During your tour you will meet local people. If you have exchanges (especially if you visit or stay in homes), you may want to give a small gift in appreciation. The most meaningful gifts are those which say something about who you are and the area of the world you come from. Postcards from home or small souvenirs from your state (or school/university, if you are a student) would be appropriate and thoughtful.


As a group: It’s customary to tip your escort and bus driver. Suggested guidelines: Tour escort and bus driver: $2-$3 per person per day. Tips are not neccesary on guided tours.

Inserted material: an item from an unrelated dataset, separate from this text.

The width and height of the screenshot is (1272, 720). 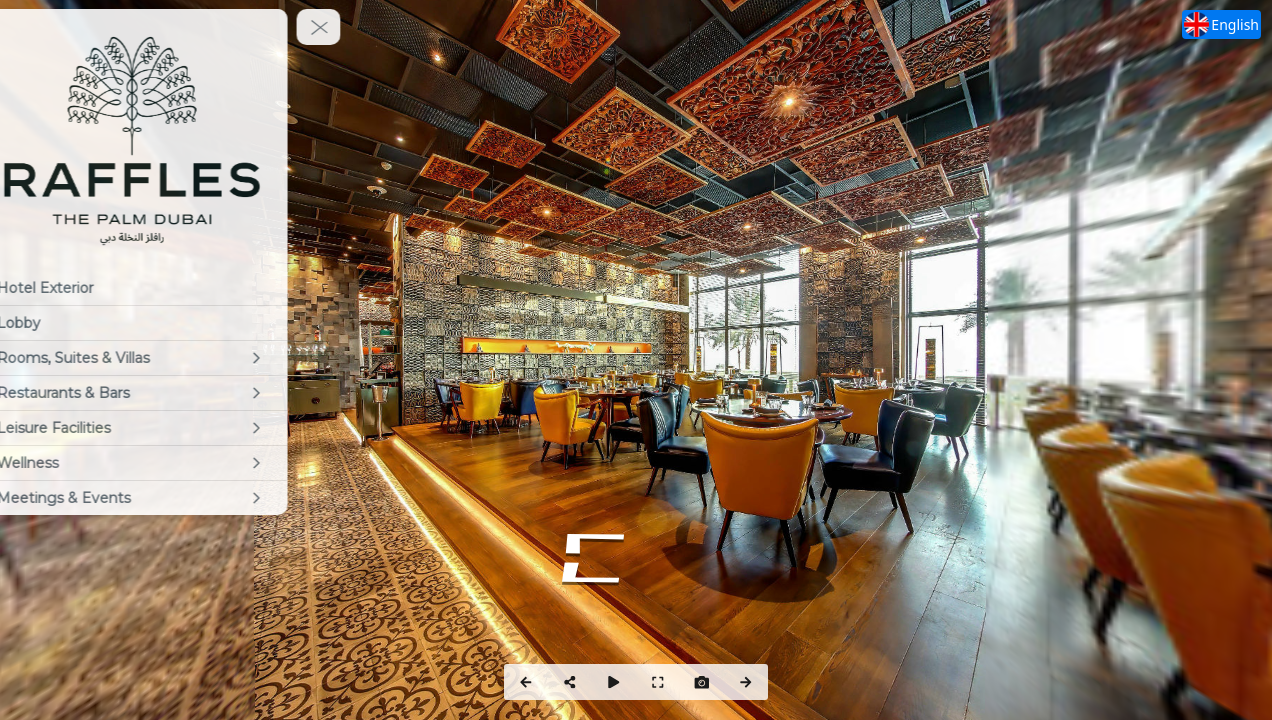 I want to click on [Share], so click(x=570, y=682).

Individually: In restaurants, 10% is usual. Many restaurants include 13% tax and a 10% service charge (look for I.V.I. on the menu and bill). You may want to leave an additional 5%-10% if service is exceptional. Porters and bellhops get approx. $1 per bag. You should leave $1-$2 per room per night for hotel housekeeping staff. Keep small amounts of local currency for coat-check and restroom attendants. Taxi drivers do not expect a tip.